A new study found that e-cig vapor doesn’t promote the growth of cancer cells, but cigarette smoke does. That may not be big news to vapers, but it could convince some smokers to give vaping a chance.
The study comes from British American Tobacco (BAT), and was published in the journal Environmental and Molecular Mutagenesis. The testing was done by BioReliance Corp., a high-tech biological safety testing provider. The research is part of a series of comparisons between cigarettes and vapor and HeatNotBurn products.

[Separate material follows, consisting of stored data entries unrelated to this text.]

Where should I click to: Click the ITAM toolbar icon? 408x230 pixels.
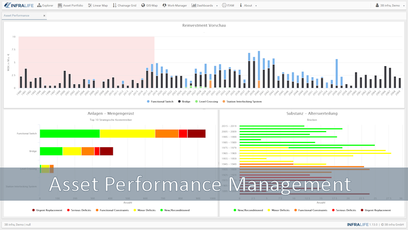228,6
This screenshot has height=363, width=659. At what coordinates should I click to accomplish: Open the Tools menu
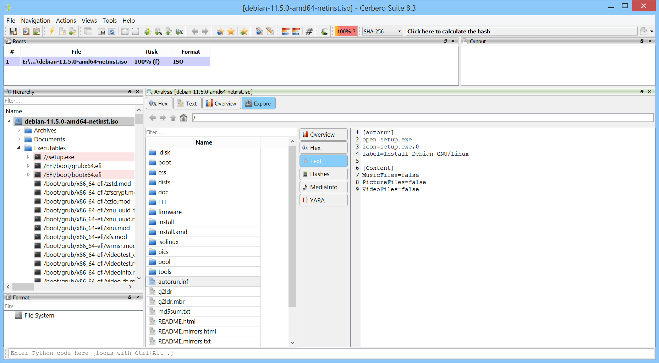(110, 21)
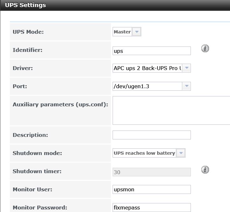Expand the Driver dropdown arrow
Viewport: 230px width, 212px height.
pyautogui.click(x=186, y=68)
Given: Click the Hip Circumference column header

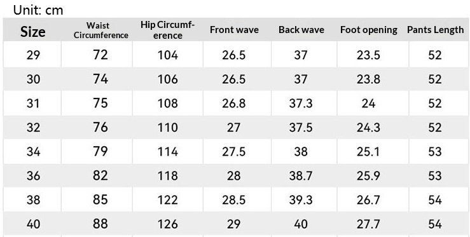Looking at the screenshot, I should 167,30.
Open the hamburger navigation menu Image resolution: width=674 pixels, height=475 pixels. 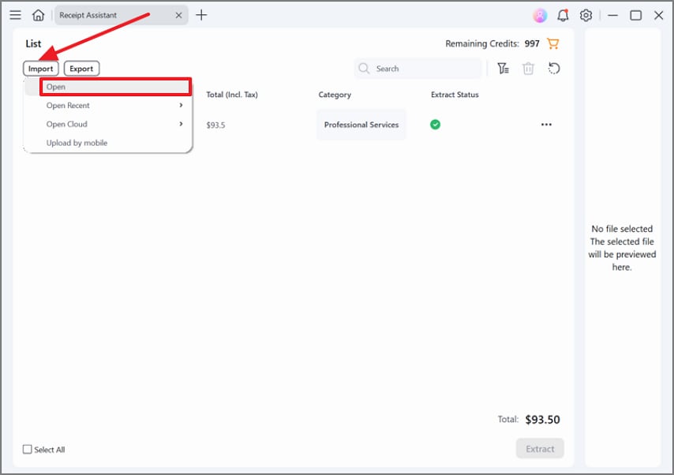click(15, 14)
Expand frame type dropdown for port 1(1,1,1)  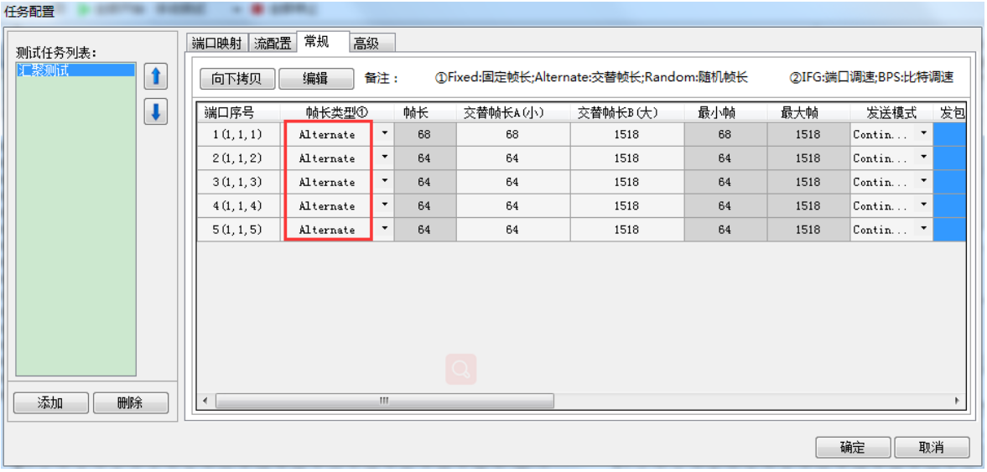click(x=385, y=134)
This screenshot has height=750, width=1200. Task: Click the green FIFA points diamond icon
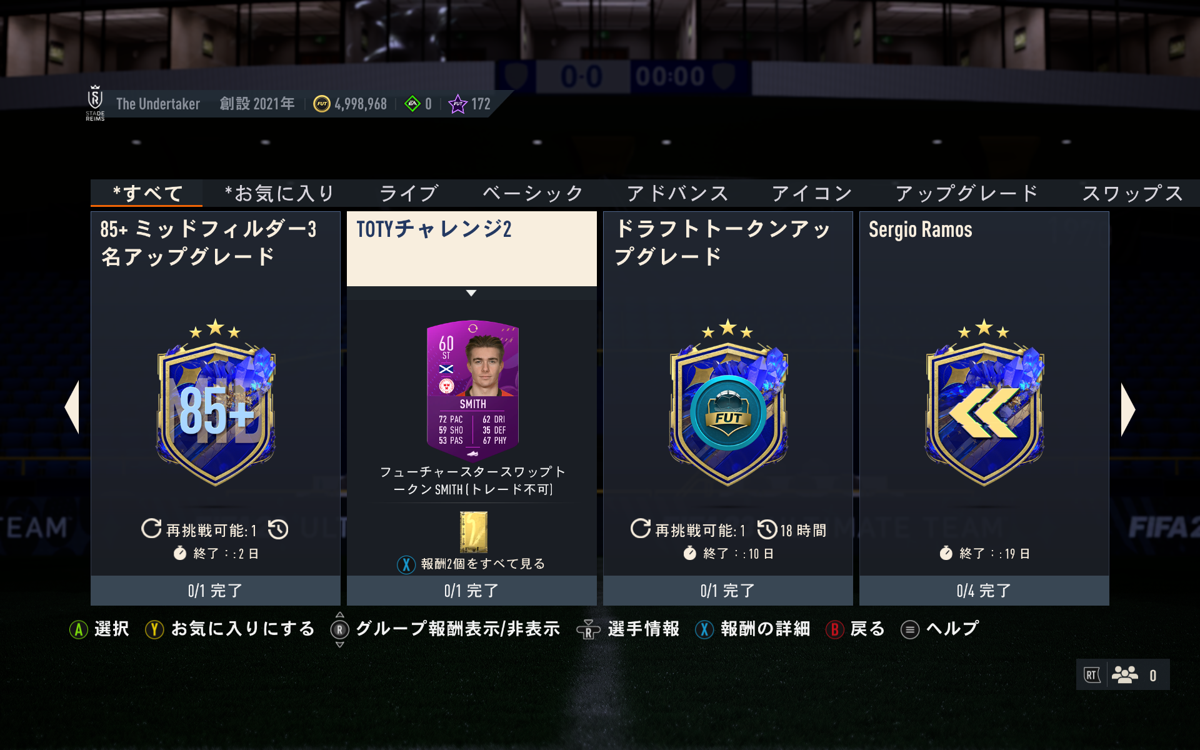coord(413,104)
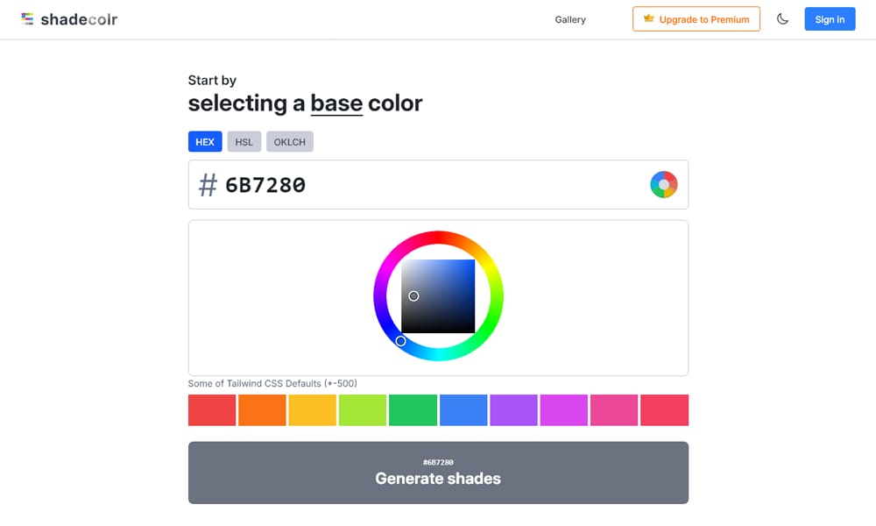Viewport: 876px width, 526px height.
Task: Click the Generate shades button
Action: 438,473
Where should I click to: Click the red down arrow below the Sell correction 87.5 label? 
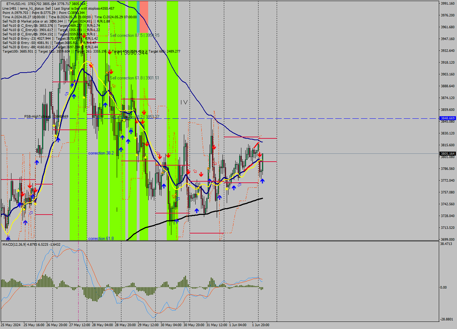[110, 52]
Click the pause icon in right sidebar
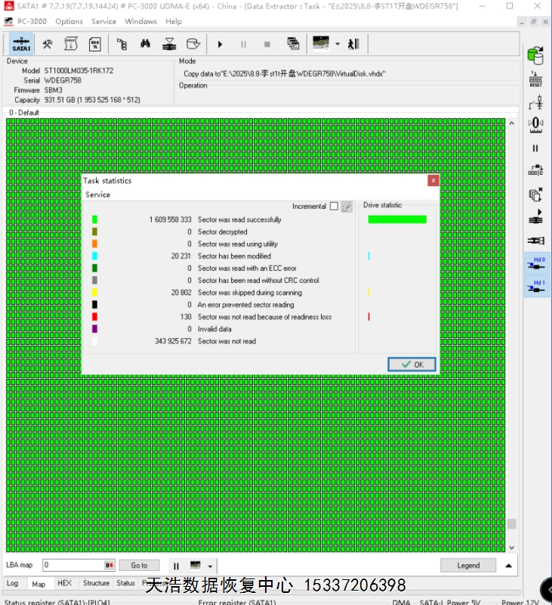This screenshot has width=552, height=605. click(x=535, y=148)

The scientists used a test called the Bhas 42 in vitro cell transformation assay (CTA) to measure the potential of cigarette smoke and e-cig vapor to produce different kinds of carcinogens. This is the first time the Bhas 42 assay has been used to compare vapor and tobacco smoke.
As you’ve probably figured by now, the study found that the cigarette smoke and vapor had dramatically different potential for promoting tumor growth. Actually, the e-cigarette (a Vype e-pen) produced no carcinogenic “promoter activity” at all. The cigarette, on the other hand, showed “high toxicity.”
The researchers say the use of the Bhas 42 assay “demonstrates the potential for its future application as part of a product assessment framework.” In other words, this study protocol can be used to test other vaping products for carcinogenic potential.
“These data add to growing evidence suggesting that e-cigarettes may provide a safer alternative to traditional cigarettes,” they conclude.
Can you trust a Big Tobacco study?
Yes, the study comes from Big Tobacco scientists and funding, but nowadays that may be the most reliable source for such research. Why? Simply put, the tobacco industry knows that everything they stand behind will be carefully reviewed by a thousand skeptics.
If BAT releases shoddy science, they’ll be accused — rightly — of living up to the reputation of the tobacco companies for lying and hiding the facts about their products. After all, the industry lied for years about its knowledge of the dangers of cigarettes.
If they were discovered to be hiding known risks of their vapor products, they would be open to possible criminal charges. No scientists have greater incentive to get their work exactly right. And no business can less afford to look like liars.
Whether you think tobacco companies have changed for the better doesn’t matter. Even if they don’t care about their customers’ health, their powerful sense of self-preservation is the greatest insurance we have of seeing honest science from them. They’re doing it for themselves.